Dean Paulo Villegas Hubalde (born January 24, 1981) is a Filipino professional basketball player for the Quezon City Beacons of the Pilipinas Super League. He is the son of one of the greatest shooters to ever play in the PBA, Freddie Hubalde. Paulo plays the guard position.

College career
Hubalde played college basketball for the University of the East (UE) Red Warriors, playing alongside Paul Artadi, James Yap, Niño Canaleta, and Ronald Tubid.

Professional career
Hubalde was drafted by the San Miguel Beermen in the 2005 PBA draft. He was San Miguel's lone draftee in 2005, drafting Hubalde with the intention of being a understudy for the aging Olsen Racela. His role diminished when the Beermen took in Brandon Cablay and played only eight games in that season in just five minutes a night of exposure.

Hubalde saw himself reuniting with coach Jong Uichico with the Barangay Ginebra Kings in a multi-player trade in the early part of the season.
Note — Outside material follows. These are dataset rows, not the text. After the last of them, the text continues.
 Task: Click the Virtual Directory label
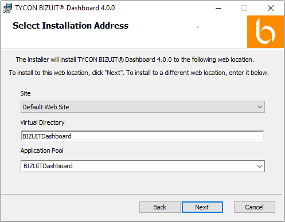click(42, 122)
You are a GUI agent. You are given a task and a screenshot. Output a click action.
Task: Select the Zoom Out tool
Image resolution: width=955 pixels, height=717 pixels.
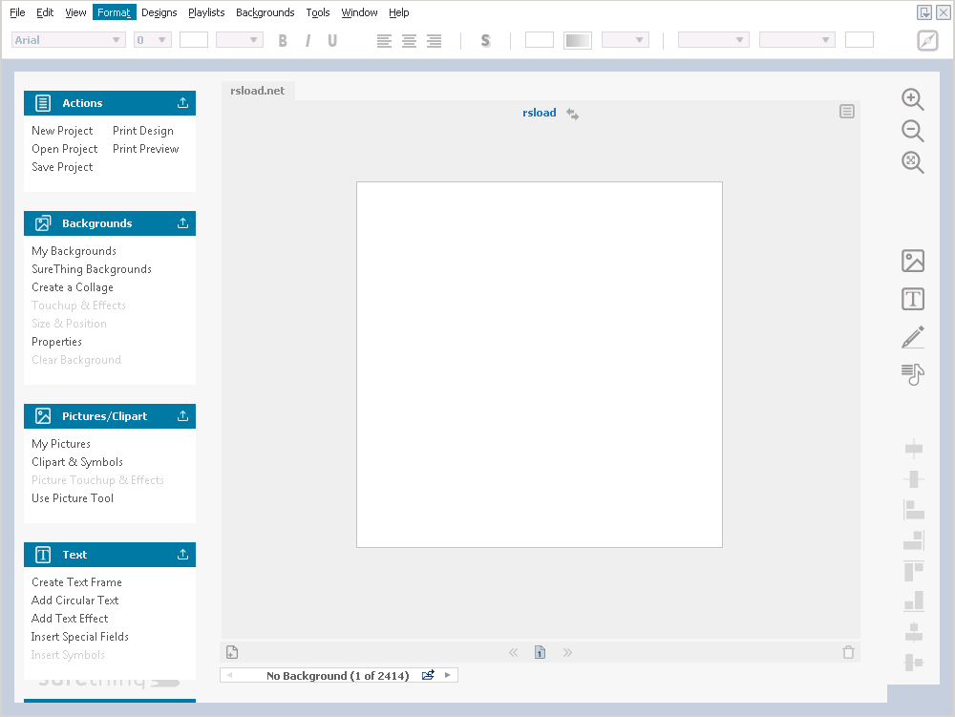click(x=912, y=131)

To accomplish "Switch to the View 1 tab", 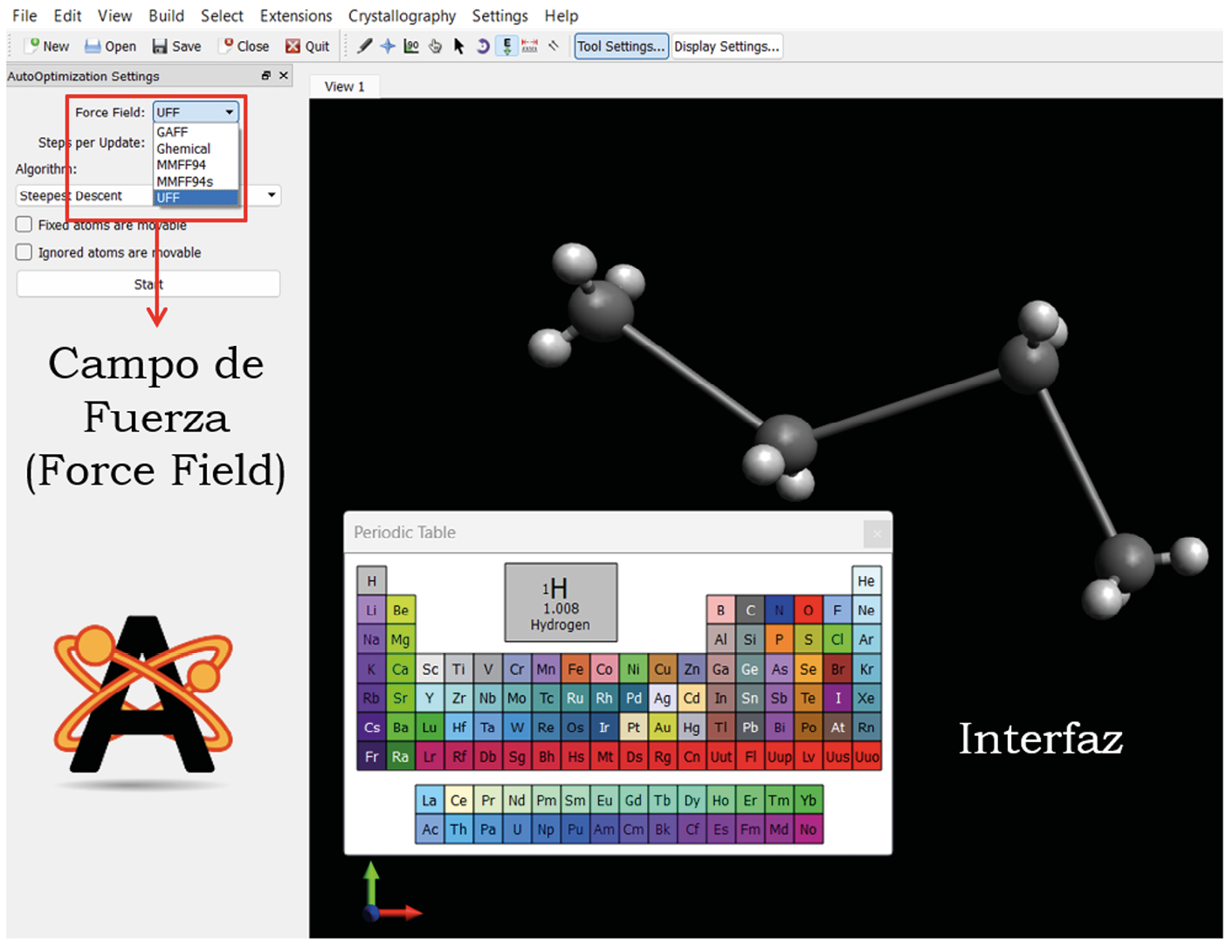I will tap(344, 86).
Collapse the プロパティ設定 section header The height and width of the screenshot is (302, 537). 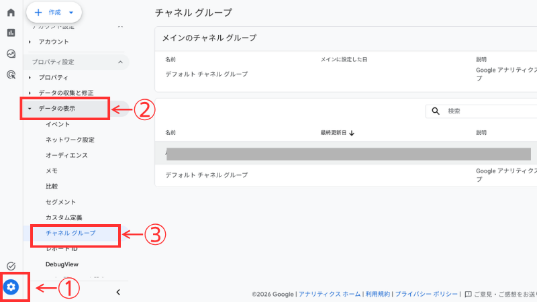pos(120,62)
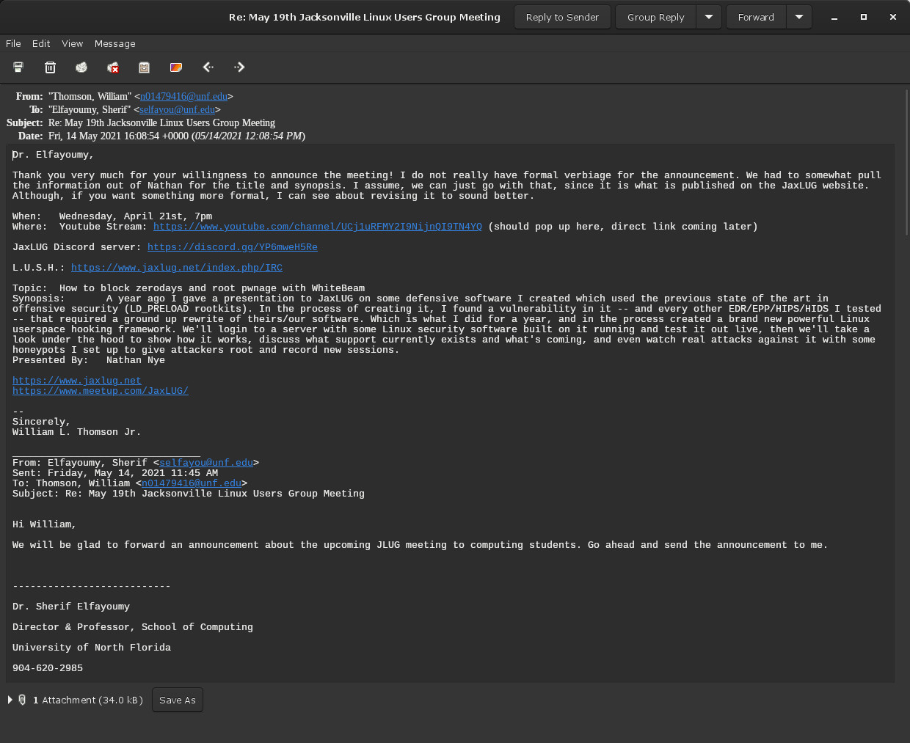Screen dimensions: 910x743
Task: Click the paperclip attachment icon
Action: [22, 700]
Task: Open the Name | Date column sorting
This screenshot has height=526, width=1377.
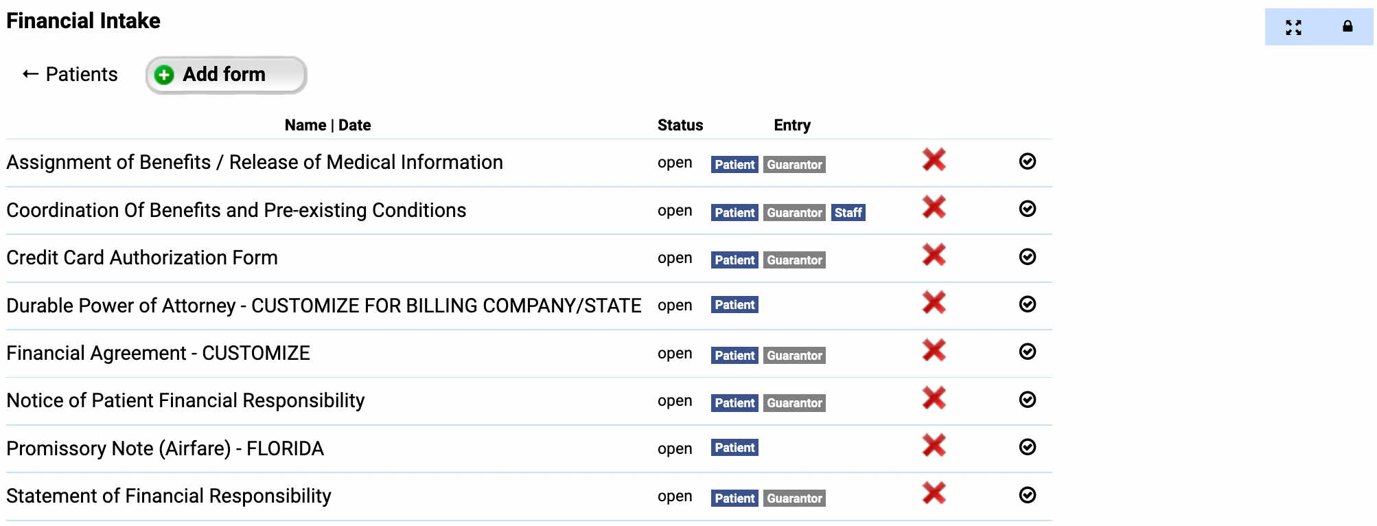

However, he was a third stringer in the point guard rotation after the Kings signed veteran Johnny Abarrientos to be the chief backup of Jayjay Helterbrand.

During the 2008–09 season, Hubalde was signed by the Barako Bull Energy Boosters, where he finally had the chance to prove his skills as an athletic point guard.

After the 2010–11 PBA Philippine Cup, he was acquired by the Beermen for a second stint. There he became a role player and helped the Cojuangco-owned franchise now known as the Petron Blaze Boosters win the 2011 PBA Governors' Cup against Talk 'N Text.

This off-season, he and Magi Sison were involved in a three-team, seven player deal that sent Nonoy Baclao and Robert Reyes to Air21.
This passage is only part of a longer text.